L’hôpital général de référence de Popokabaka, dans la province du Kwango, fait face à d’importantes difficultés qui compromettent la qualité de la prise en charge des patients. Malgré des infrastructures jugées relativement décentes, l’établissement souffre notamment d’un manque d’eau potable, d’une alimentation électrique instable, de l’insuffisance d’équipements médicaux et d’un déficit de personnel pris en charge par l’État.
Selon Louis Ngwashi, cadre de la société civile de Popokabaka, l’accès à l’eau potable constitue l’une des principales préoccupations. L’hôpital recourt régulièrement à l’eau de pluie stockée dans des puits aménagés à cet effet, une solution qui ne garantit pas toujours des conditions sanitaires adéquates.
« S’il ne pleut pas pendant plusieurs jours, c’est le calvaire », explique-t-il.
L’électricité représente une autre difficulté majeure. L’établissement ne bénéficie pas d’une alimentation électrique régulière et suffisante pour assurer le fonctionnement normal de ses différents services. Le groupe électrogène disponible ne permet pas de couvrir durablement les besoins de l’hôpital. Cette situation complique notamment la réalisation des interventions chirurgicales et le fonctionnement de certains équipements médicaux.
Le médecin directeur, Dr Héritier Mangata, confirme ces difficultés et souligne également l’insuffisance des équipements spécialisés. Les patients nécessitant une prise en charge en néonatalogie, psychiatrie ou cardiologie sont, dans plusieurs cas, transférés vers Kinshasa, faute de matériel et de personnel spécialisés.
« Pour les nouveau-nés prématurés, l’établissement ne dispose que d’une seule couveuse », précise-t-il.
À ces problèmes s’ajoute la panne de l’unique ambulance de l’hôpital, immobilisée depuis plusieurs mois. Une situation particulièrement préoccupante dans un contexte où certaines structures de référence se trouvent à plus de 100 kilomètres de Popokabaka.
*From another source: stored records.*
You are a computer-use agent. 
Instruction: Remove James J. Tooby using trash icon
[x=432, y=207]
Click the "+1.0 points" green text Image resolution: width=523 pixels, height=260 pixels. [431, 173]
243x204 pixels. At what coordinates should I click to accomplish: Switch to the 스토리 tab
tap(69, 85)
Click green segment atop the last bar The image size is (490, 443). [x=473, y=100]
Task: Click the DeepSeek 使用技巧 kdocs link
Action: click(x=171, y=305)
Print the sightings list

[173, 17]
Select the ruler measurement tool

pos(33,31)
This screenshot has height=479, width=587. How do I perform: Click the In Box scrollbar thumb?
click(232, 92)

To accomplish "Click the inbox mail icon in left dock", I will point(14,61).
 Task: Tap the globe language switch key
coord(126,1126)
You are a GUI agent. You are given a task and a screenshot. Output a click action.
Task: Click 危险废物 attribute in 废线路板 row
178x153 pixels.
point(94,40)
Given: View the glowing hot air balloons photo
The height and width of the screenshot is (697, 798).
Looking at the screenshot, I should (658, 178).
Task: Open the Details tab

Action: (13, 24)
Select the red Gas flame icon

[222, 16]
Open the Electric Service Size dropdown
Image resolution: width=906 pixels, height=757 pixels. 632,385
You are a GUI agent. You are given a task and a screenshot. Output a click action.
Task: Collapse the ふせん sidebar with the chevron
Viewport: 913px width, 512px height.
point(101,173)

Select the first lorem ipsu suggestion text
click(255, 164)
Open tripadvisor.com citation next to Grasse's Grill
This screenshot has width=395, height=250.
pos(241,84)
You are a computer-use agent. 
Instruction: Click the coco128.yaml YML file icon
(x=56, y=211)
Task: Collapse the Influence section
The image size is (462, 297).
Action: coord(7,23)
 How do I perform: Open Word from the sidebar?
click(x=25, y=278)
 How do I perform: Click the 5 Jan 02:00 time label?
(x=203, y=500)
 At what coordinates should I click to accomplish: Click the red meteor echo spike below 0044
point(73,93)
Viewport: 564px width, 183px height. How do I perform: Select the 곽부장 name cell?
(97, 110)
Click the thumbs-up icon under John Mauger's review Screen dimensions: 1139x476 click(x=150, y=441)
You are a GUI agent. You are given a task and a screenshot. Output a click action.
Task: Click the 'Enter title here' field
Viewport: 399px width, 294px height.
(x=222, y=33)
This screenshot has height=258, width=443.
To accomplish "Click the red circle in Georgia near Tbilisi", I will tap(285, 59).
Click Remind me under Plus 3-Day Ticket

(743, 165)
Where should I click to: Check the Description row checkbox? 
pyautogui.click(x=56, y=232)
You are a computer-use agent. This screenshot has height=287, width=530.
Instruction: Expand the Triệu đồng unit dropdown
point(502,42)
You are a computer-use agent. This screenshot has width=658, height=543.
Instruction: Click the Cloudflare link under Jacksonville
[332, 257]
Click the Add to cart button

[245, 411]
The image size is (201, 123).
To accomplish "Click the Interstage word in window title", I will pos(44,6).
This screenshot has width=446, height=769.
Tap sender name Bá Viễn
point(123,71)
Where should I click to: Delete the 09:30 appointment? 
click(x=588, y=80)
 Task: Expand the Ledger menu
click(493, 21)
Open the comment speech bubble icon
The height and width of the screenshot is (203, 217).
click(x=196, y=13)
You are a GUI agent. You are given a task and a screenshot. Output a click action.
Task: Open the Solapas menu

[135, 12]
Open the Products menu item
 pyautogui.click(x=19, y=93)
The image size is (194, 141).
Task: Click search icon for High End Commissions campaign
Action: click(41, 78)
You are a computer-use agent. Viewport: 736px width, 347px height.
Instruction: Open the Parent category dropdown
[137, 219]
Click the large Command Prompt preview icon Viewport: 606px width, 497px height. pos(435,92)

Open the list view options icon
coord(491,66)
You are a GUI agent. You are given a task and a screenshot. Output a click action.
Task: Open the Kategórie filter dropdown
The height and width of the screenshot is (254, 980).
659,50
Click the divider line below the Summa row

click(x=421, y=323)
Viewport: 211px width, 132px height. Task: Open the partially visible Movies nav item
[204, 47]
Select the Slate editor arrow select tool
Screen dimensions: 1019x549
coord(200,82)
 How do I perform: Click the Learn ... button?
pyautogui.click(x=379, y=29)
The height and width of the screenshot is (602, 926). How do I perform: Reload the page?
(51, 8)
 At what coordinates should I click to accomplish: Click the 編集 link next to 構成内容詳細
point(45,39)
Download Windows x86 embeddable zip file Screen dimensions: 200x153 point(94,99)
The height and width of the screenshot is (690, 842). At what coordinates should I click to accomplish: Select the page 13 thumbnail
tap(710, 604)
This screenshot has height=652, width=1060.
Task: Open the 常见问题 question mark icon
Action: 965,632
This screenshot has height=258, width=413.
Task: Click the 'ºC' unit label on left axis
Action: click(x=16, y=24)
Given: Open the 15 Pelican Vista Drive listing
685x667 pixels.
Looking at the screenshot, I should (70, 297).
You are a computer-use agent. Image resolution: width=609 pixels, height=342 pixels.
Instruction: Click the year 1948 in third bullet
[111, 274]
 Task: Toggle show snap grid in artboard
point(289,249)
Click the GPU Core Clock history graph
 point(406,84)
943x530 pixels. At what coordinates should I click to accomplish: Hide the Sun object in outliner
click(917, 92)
En cas d’urgence, l’évacuation des malades devient ainsi un véritable parcours du combattant.
La situation du personnel est également préoccupante. Sur les quelque 120 agents que compte l’hôpital, environ 65 % ne seraient pas pris en charge par l’État et travaillent comme bénévoles, selon le médecin directeur. L’établissement ne dispose par ailleurs pas de morgue, ce qui constitue une autre faiblesse dans le fonctionnement de cette structure censée assurer les soins de santé à une large partie de la population locale.
Face à cette situation, les responsables de l’hôpital et la société civile de Popokabaka appellent le gouvernement central et les autorités provinciales à renforcer leur appui à cet établissement. Ils plaident notamment pour la réhabilitation du système d’approvisionnement en eau et électricité, la réparation de l’ambulance, l’acquisition d’équipements médicaux et la prise en charge du personnel.
Pour les acteurs locaux, l’amélioration des conditions de travail de l’hôpital général de Popokabaka est indispensable pour éviter que les patients soient contraints de parcourir de longues distances à la recherche de soins spécialisés.